Please restate, word for word, the lines below that begin at the one with "OSD (879, 674)" and end at the one with "STIMULITE (901, 955)". Leave out all other lines.

INPUT DATA:
_ _ _ _

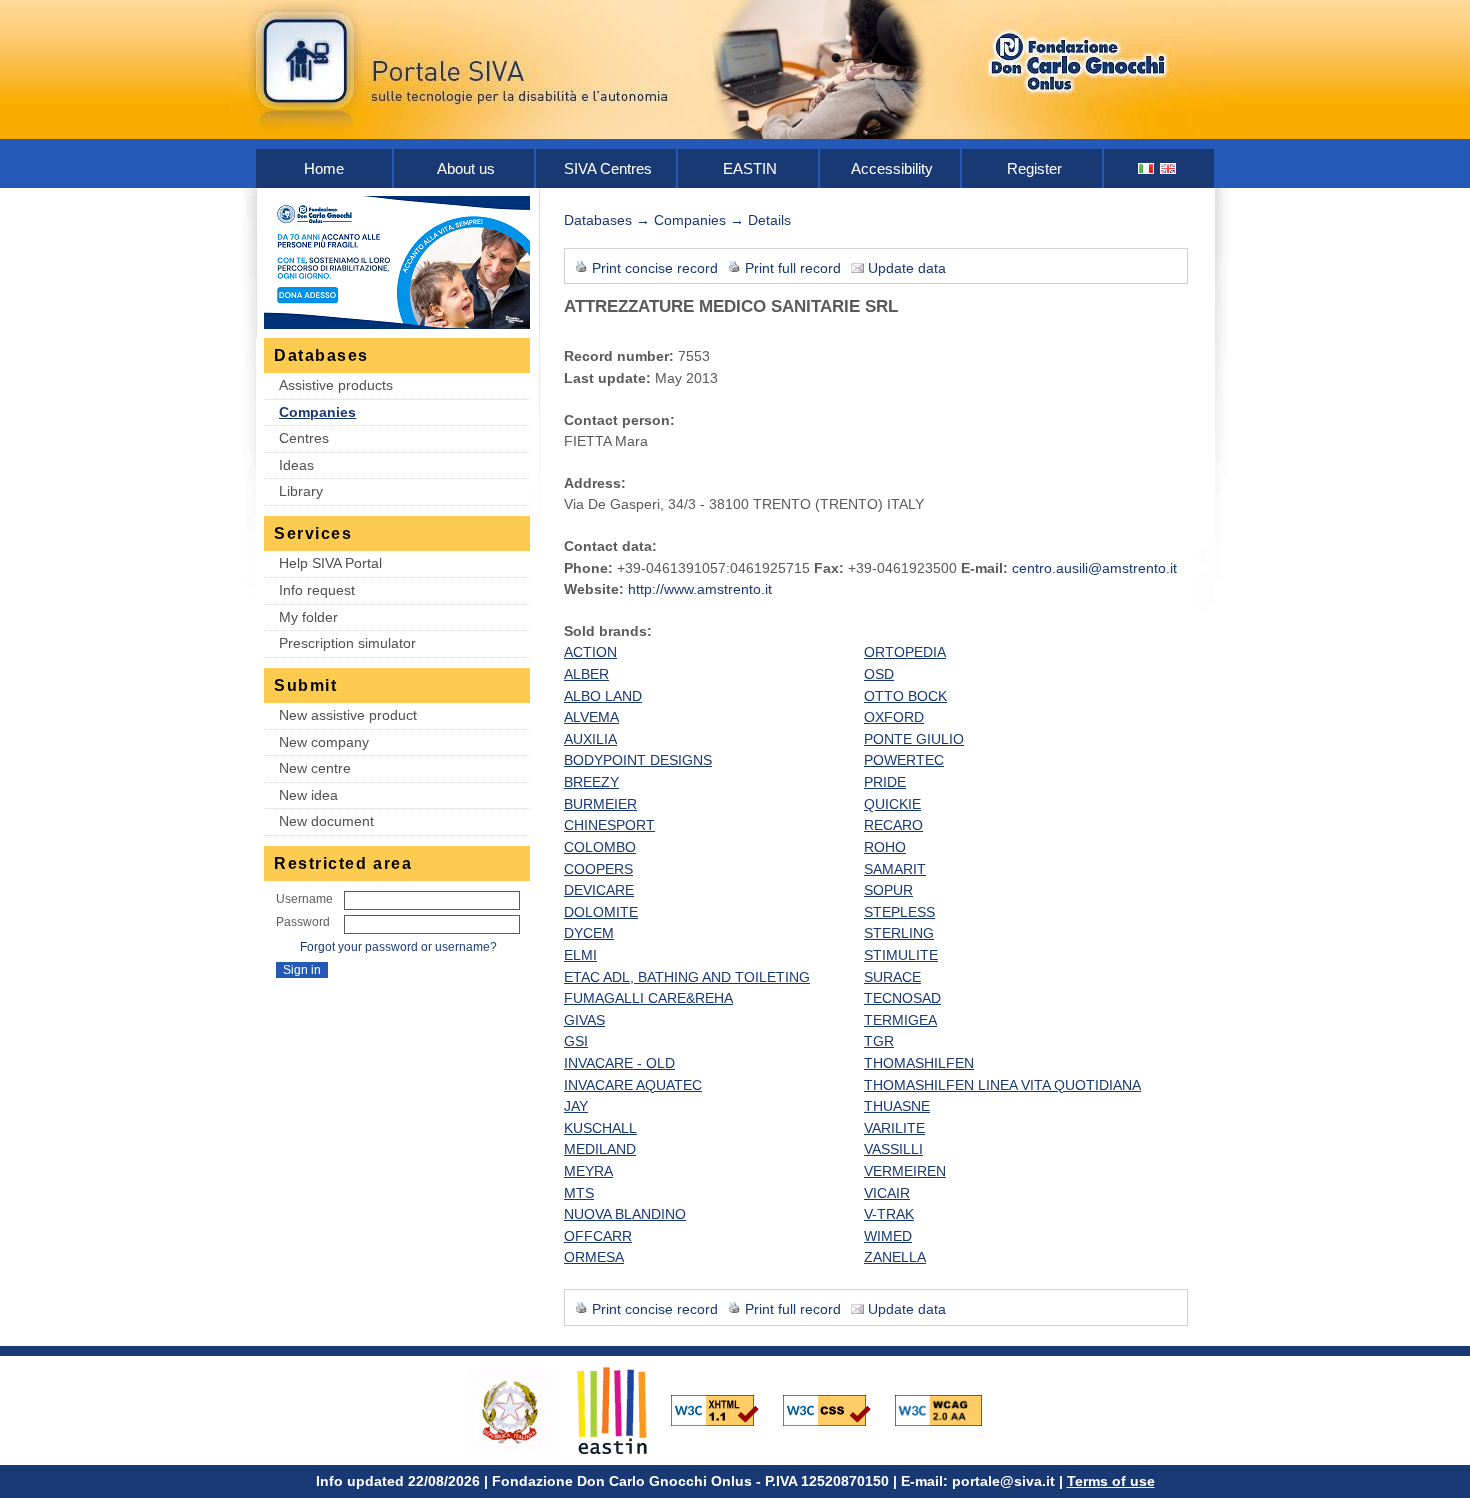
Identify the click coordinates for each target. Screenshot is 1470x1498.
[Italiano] (1147, 168)
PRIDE (885, 782)
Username (304, 899)
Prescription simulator (347, 643)
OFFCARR (598, 1236)
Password (303, 922)
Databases (598, 220)
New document (326, 821)
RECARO (893, 825)
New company (324, 742)
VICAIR (887, 1193)
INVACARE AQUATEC (633, 1085)
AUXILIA (590, 739)
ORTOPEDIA (905, 652)
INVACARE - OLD (619, 1063)
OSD (879, 674)
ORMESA (594, 1257)
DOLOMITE (601, 912)
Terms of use (1111, 1481)
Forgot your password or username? (398, 947)
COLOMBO (600, 847)
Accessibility (892, 168)
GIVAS (584, 1020)
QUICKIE (892, 804)
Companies (317, 412)
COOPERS (598, 869)
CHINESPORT (609, 825)
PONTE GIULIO (914, 739)
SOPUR (888, 890)
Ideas (296, 465)
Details (769, 220)
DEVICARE (599, 890)
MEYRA (588, 1171)
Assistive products (336, 385)
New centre (315, 768)
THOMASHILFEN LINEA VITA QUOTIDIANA (1002, 1085)
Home (324, 168)
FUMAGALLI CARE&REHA (648, 998)
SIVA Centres (608, 168)
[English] (1169, 168)
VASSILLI (893, 1149)
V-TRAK (889, 1214)
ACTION (590, 652)
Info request (317, 590)
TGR (879, 1041)
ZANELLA (895, 1257)
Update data (907, 268)
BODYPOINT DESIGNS (638, 760)
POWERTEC (904, 760)
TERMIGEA (900, 1020)
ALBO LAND (603, 696)
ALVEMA (591, 717)
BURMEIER (600, 804)
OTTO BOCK (905, 696)
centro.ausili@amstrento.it (1094, 568)
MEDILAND (600, 1149)
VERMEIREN (905, 1171)
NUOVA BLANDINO (625, 1214)
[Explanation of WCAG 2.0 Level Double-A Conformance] (949, 1409)
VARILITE (894, 1128)
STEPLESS (899, 912)
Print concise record (655, 268)
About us (466, 168)
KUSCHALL (600, 1128)
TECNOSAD (902, 998)
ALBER (586, 674)
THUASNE (897, 1106)
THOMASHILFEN (919, 1063)
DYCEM (589, 933)
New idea (308, 795)
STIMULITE (901, 955)
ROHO (885, 847)
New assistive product (348, 715)
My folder (308, 617)
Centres (304, 438)
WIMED (888, 1236)
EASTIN (750, 168)
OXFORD (894, 717)
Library (301, 491)
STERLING (899, 933)
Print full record (793, 268)
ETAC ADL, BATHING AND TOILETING (687, 977)
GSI (576, 1041)
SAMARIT (895, 869)
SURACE (892, 977)
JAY (576, 1106)
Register (1034, 168)
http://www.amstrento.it (700, 589)
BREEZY (591, 782)
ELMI (580, 955)
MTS (579, 1193)
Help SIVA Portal (330, 563)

_ _ _ _

EXERCISE RESULT:
OSD (879, 674)
ORMESA (594, 1257)
DOLOMITE (601, 912)
Terms of use (1111, 1481)
Forgot your password or username? (398, 947)
COLOMBO (600, 847)
Accessibility (892, 168)
GIVAS (584, 1020)
QUICKIE (892, 804)
Companies (317, 412)
COOPERS (598, 869)
CHINESPORT (609, 825)
PONTE GIULIO (914, 739)
SOPUR (888, 890)
Ideas (296, 465)
Details (769, 220)
DEVICARE (599, 890)
MEYRA (588, 1171)
Assistive products (336, 385)
New centre (315, 768)
THOMASHILFEN LINEA VITA QUOTIDIANA (1002, 1085)
Home (324, 168)
FUMAGALLI CARE&REHA (648, 998)
SIVA Centres (608, 168)
[English] (1169, 168)
VASSILLI (893, 1149)
V-TRAK (889, 1214)
ACTION (590, 652)
Info request (317, 590)
TGR (879, 1041)
ZANELLA (895, 1257)
Update data (907, 268)
BODYPOINT DESIGNS (638, 760)
POWERTEC (904, 760)
TERMIGEA (900, 1020)
ALBO LAND (603, 696)
ALVEMA (591, 717)
BURMEIER (600, 804)
OTTO BOCK (905, 696)
centro.ausili@amstrento.it (1094, 568)
MEDILAND (600, 1149)
VERMEIREN (905, 1171)
NUOVA BLANDINO (625, 1214)
[Explanation of WCAG 2.0 Level Double-A Conformance] (949, 1409)
VARILITE (894, 1128)
STEPLESS (899, 912)
Print concise record (655, 268)
About us (466, 168)
KUSCHALL (600, 1128)
TECNOSAD (902, 998)
ALBER (586, 674)
THUASNE (897, 1106)
THOMASHILFEN (919, 1063)
DYCEM (589, 933)
New idea (308, 795)
STIMULITE (901, 955)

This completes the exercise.